Which created so many great talking points, like:

  • This behavior is sanctioned by a woman! A woman in power! What does this say about women in power?
  • Dawn is a cop, a job traditionally seen as masculine! Beth is warm, emotional, maternal, beautiful, all feminine qualities! Must women sacrifice their femininity to attain power? Must they always in competition with one another?
  • What does this say about how we view police officers and people in power? (The Governor’s henchman assaulted Beth’s sister Maggie in a previous season)
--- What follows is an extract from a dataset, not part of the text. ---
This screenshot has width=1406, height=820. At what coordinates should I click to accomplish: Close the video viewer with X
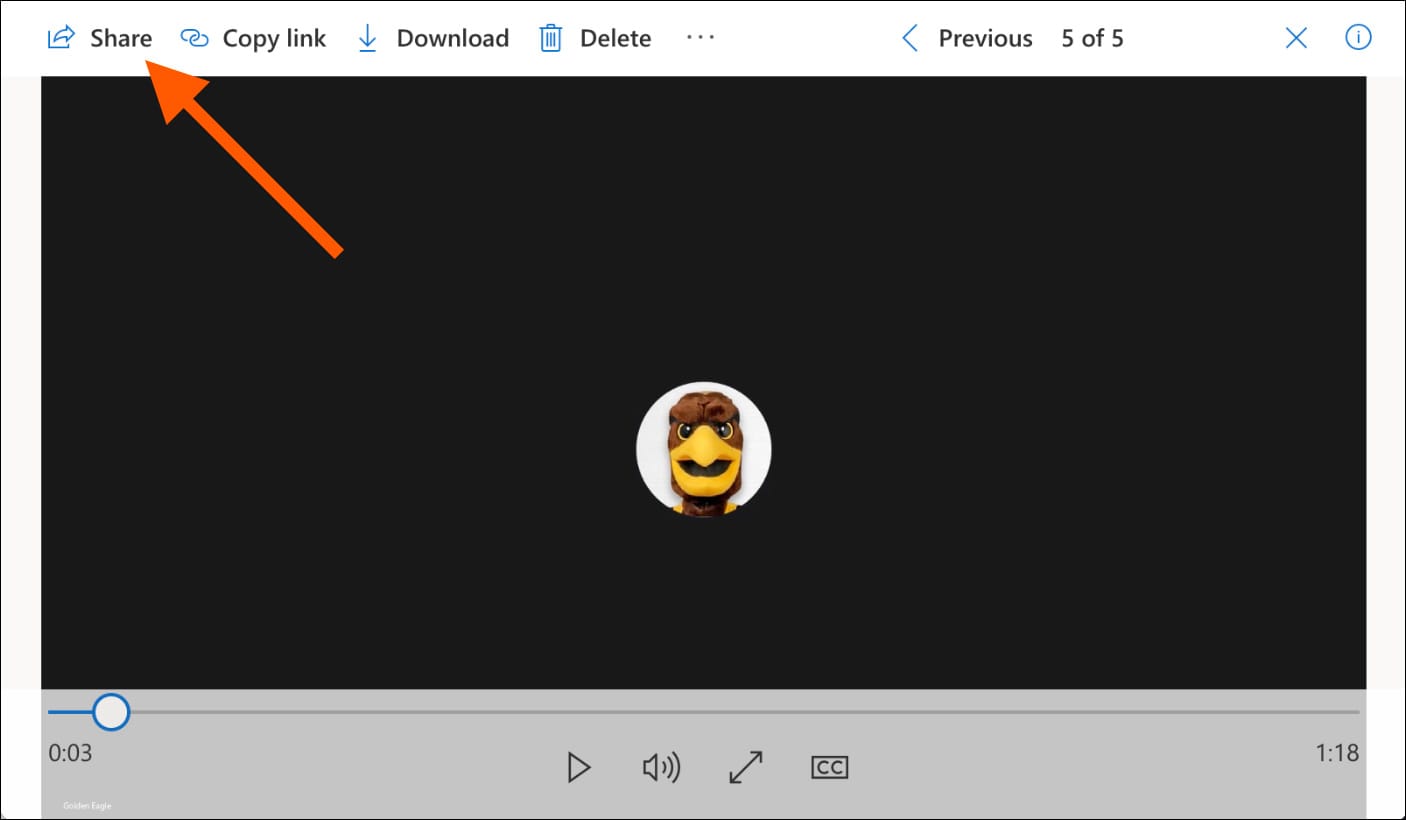click(1296, 38)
I was stoked to watch Talking Dead and work through some of the complex emotions I was having, and so disappointingly they completely glossed over… everything. I realize the show is lighthearted, but seriously, the entire episode is about sexual slavery. I doubted they would go so far as to say rape, but I figured they would at least dance around it with “assault” or “unwanted touching” or something. Seriously! The whole episode! She was in a military brothel. I was immediately reminded of the WWII joy divisions (thanks teenage love of Joy Division) and the Japanese comfort women and the thousand other examples of forced prostitution for the “benefit” of men in power. It’s not like this is some ~crazy~ scenario dreamed up by a horror writer, there are historical precursors. A lot of them. I thought that would at least get a mention, since they seem to like a good extratextual reference. Nope.

On a lighter note Beth has been great the past couple seasons and I’m glad badass Beth continues (especially since Maggie is such a fucking bitch.) On Talking Dead Ana Gasteyer mentioned she felt Beth represented the triumph of emotion in the post-apocalypse. Rick has been focused on cramming his emotions and his humanity down, while Beth has seemed successful in incorporating them into her new life. With Daryl’s training, she’s become brain and brawn, maternal and warrior-like all at once. I kind of feel like she is positioned against Michonne, who sort of failed as a mother in the “real world,” but was naturally suited to the post-apocalyptic world, and has struggled to regain her connection to other people. Beth was the opposite, a natural caregiver with no street smarts who is now apparently a singing Disney princess angel of death.

Please dear God she needs to stay alive long enough to hook up with Daryl, the sexual tension is slowly killing me through the television.